Assim, não surpreende que os porto-riquenhos “residentes” nos EUA tenham falhado em sua tarefa de salvar o liberalismo progressista de si mesmo. Sua consciência política parece superior ao que dela se espera nos círculos democratas estadunidenses. Seu orgulho nacional não pôde ser instrumentalizado por quem tampouco se preocupa de verdade pelo que acontece, ou deixa de acontecer, no arquipélago ocupado pela Pátria da Liberdade. São residentes nos EUA e disfrutam de um passaporte americano, mas não se deixam enganar por quem sempre lhes ofereceu pouco mais do que migalhas: foi o presidente Wilson, um democrata, que outorgou esta cidadania de segunda classe aos porto-riquenhos em 1917, pouco antes de falar em “autodeterminação dos povos” (europeus) em seus famosos 14 Pontos. A ironia vem de longe, a hipocrisia também; assim como a resistência.

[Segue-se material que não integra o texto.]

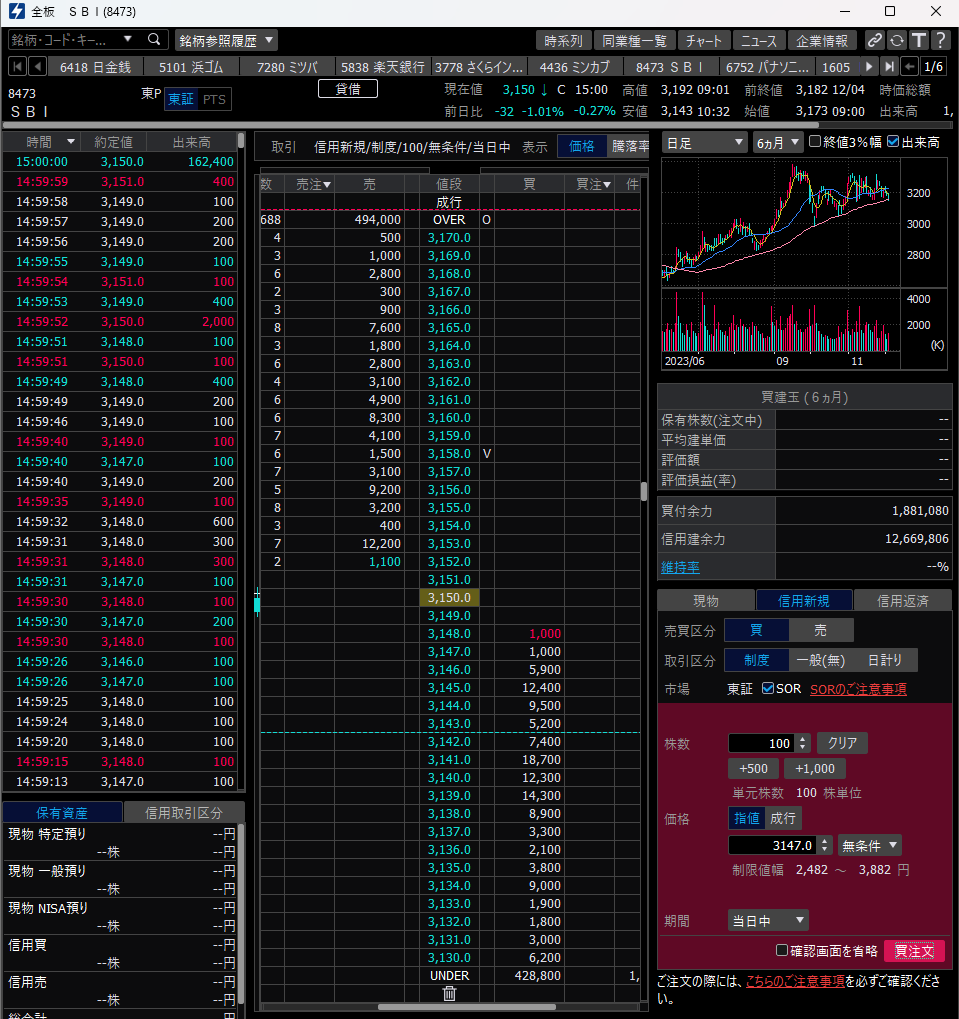Switch to the 現物 order tab
The height and width of the screenshot is (1019, 959).
(706, 600)
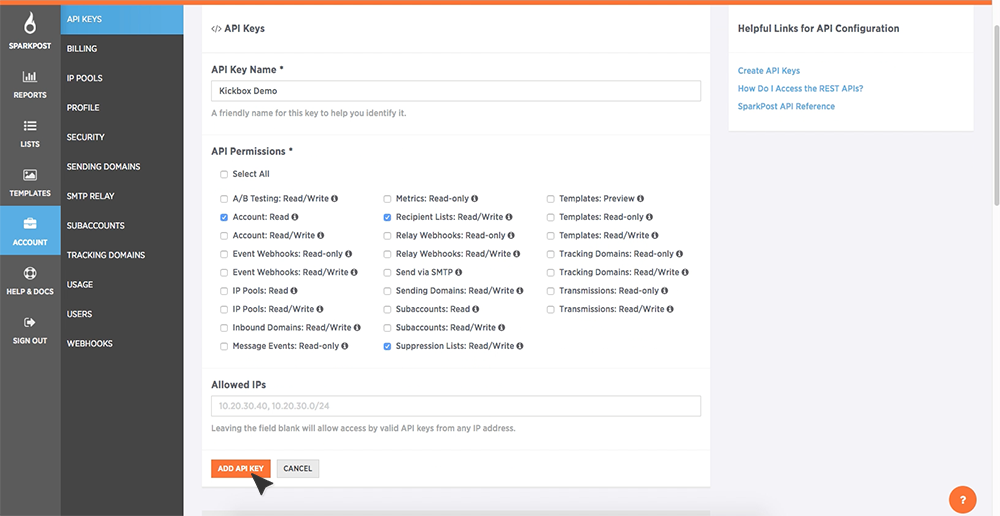The width and height of the screenshot is (1000, 516).
Task: Open Templates from the sidebar icon
Action: 30,175
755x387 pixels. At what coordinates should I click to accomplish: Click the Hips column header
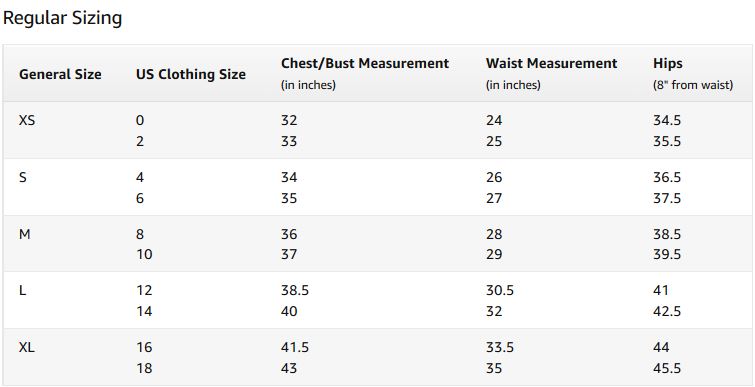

Hoje, o artista porto-riquenho chamado Residente, da banda Calle 13, é dos mais vocais críticos do imperialismo yankee em toda a América Latina e Caribe e, claro, especialmente em seu país. “This is not America”, diz ele, para os gringos, democratas ou republicanos, que acreditam que a Doutrina Monroe segue vigente até hoje ou que nossa imaginação latino-americana e caribenha não é capaz de ultrapassar a função caricatural de representar a “diversidade” quando na prática somos tratados como meros currais eleitorais.
Hasta la vista, baby. Não em nosso nome, não mais.
(*) Miguel Borba de Sá é historiador pela UFRJ, doutor em Relações Internacionais pela PUC-RIO e Mestre em Ideologia e Análise de Discurso pela Universidade de Essex.